You Lose Privacy In Bankruptcy
I am not an attorney, I am a judgment expert
I am not an attorney, I am a judgment expert. This article is my opinion, and not legal advice. If you ever need legal advice or a strategy to use, you should contact a lawyer.
What if you have a judgment against your "rich" judgment debtor with a history of moving from rental property to rental property, paying the minimum to obtain residence, and then staying rent free until they are forced out by evictions? (This does not happen much these days, in the era of landlord associations and credit reports, but a wad of cash up-front, can blind many landlords.)
What if you discovered where your debtor worked, garnished their paycheck, and then you received a notice from the US Bankruptcy Court, that your debtor has filed for Chapter seven bankruptcy?
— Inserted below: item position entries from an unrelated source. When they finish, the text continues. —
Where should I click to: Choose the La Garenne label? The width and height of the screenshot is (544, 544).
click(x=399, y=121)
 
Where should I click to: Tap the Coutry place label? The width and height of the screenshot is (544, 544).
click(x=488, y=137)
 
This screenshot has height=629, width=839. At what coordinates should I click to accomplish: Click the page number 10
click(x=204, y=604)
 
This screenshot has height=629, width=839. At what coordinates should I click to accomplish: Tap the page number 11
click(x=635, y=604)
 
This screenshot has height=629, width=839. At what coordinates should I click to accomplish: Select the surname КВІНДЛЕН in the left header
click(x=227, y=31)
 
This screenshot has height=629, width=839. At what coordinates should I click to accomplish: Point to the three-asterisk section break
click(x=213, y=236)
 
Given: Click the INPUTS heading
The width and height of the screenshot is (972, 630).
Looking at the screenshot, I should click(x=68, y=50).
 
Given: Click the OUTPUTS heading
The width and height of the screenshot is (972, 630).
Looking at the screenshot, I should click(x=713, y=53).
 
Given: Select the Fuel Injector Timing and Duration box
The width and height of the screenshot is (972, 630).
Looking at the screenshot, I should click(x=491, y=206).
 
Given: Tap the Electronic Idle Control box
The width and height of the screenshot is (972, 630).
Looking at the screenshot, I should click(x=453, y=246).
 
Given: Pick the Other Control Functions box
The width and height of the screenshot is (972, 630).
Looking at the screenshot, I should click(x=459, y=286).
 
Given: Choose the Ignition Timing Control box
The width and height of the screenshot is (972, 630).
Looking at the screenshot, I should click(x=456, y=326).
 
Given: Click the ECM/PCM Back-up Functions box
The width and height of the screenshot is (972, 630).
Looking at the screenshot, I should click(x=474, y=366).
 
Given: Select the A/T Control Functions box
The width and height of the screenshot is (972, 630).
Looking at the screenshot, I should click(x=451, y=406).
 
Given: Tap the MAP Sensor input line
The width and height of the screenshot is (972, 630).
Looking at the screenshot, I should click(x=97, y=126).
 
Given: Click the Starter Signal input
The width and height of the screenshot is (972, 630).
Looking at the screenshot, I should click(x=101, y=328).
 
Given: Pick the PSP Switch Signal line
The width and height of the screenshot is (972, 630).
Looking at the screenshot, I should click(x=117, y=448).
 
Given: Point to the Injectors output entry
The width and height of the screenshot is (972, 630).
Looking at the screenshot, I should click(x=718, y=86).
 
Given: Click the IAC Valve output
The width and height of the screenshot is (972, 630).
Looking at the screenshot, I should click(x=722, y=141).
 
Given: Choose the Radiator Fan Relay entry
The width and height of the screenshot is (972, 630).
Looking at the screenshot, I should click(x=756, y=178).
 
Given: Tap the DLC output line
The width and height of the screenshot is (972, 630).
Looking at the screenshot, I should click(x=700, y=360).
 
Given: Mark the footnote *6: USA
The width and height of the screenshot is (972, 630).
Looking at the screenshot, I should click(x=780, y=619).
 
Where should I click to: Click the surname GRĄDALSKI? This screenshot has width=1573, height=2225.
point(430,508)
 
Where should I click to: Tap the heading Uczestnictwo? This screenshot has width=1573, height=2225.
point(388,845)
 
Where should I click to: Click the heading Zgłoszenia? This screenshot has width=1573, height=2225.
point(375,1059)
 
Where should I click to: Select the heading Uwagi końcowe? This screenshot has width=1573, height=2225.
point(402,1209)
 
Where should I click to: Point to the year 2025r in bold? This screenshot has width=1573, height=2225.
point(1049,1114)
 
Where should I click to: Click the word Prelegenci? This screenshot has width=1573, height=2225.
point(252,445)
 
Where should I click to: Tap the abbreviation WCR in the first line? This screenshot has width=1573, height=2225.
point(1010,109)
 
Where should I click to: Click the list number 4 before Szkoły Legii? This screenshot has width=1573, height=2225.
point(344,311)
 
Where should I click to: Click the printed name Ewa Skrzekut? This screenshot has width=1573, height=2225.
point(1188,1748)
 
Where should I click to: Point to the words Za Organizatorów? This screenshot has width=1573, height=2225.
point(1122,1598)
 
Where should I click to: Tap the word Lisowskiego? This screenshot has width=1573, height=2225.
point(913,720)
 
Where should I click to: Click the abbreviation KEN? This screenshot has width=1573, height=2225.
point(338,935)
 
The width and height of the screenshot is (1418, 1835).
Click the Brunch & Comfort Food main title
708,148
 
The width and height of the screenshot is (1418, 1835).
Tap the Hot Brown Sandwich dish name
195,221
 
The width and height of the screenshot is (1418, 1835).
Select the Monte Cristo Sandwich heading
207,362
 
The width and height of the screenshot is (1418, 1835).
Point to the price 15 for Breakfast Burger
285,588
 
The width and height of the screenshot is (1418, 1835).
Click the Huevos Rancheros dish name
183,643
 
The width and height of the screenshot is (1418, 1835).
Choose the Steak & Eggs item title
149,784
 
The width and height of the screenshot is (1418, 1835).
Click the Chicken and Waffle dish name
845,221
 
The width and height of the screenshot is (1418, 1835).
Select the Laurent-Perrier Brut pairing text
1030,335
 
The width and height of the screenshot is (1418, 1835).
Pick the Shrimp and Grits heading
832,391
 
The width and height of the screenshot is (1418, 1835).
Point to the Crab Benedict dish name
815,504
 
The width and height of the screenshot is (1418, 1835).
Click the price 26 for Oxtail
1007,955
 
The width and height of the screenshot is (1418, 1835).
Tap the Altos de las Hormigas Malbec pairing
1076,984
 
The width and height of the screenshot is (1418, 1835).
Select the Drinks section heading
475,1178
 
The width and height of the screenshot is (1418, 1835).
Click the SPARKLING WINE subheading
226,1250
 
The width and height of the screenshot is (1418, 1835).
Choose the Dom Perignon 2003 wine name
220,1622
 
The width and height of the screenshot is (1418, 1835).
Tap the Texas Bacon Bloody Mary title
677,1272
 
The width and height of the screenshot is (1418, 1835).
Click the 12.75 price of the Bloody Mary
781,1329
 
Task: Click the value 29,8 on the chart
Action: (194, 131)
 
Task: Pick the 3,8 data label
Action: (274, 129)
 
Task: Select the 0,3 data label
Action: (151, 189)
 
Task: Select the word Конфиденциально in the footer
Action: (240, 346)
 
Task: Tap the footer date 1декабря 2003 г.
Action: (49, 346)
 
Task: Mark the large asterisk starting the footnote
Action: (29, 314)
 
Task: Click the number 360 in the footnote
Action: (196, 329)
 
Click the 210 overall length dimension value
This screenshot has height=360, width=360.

When you got that bankruptcy notice, you must quickly tell the Sheriff to cancel the wage garnishment. After a debtor files for bankruptcy, you should not try to recover money from them without first written permission from a bankruptcy court.
When a judgment debtor files for bankruptcy protection, does that mean that its game over, and your judgment is now history? When the judgment debtor is actually broke, yes. When the debtor is not poor, a crook, and hiding their assets; and you have the time to spend many hours in and out of bankruptcy court, perhaps not.
When you have nothing more important to do, you can scrutinize crooked judgment debtors in bankruptcy court, even for small judgments. When you are busy, it makes sense only with judgments of $16,000 or more. When your judgment debtor is actually broke, let it go, do not waste time trying to squeeze juice from stones.
To expose a judgment debtor's perjury and fraud to the attention of a bankruptcy court, requires starting an adversarial claim. When you are not an attorney, you better know what you are doing, or better yet, retain a bankruptcy attorney. If you retain a lawyer, don't stop thinking, keep thinking about what will help win your motion, and give your ideas to your attorney. Do not assume your attorney knows what you know.
You might expect that a judgment debtor's pattern of defrauding landlords could be the reason of a complaint for fraud in a bankruptcy court. I am not a lawyer, and my opinion is if the judgment debtor did not defraud you, you will have a hard time claiming fraud at a bankruptcy court; because you weren't a party to the cause of action, and not defrauded personally by the debtor.
However, if you were their landlord, you may have a potential cause of action for rental fraud, stemming from the original debt under USC 523(a)(2)(b). To win such a motion, you'll need to document proof in the court.
To prevail on your motion under USC 523(a)(2)(b), you'd have to prove that the debtor's fraud was intentional, and that your debtor willfully and knowingly provided you with false information. Your items of evidence might be a rental agreement signed by your debtor, with false statements concerning the debtor's financials.
If the misrepresentations were oral, perhaps you could prove fraud under USC 523(a)(2)(a), however proving this is usually much harder.
The first task in proving fraud at court is investigation. There are several paths available for the creditors with bankrupt debtors. When debtors file for bankruptcy protection, their financial privacy vanishes.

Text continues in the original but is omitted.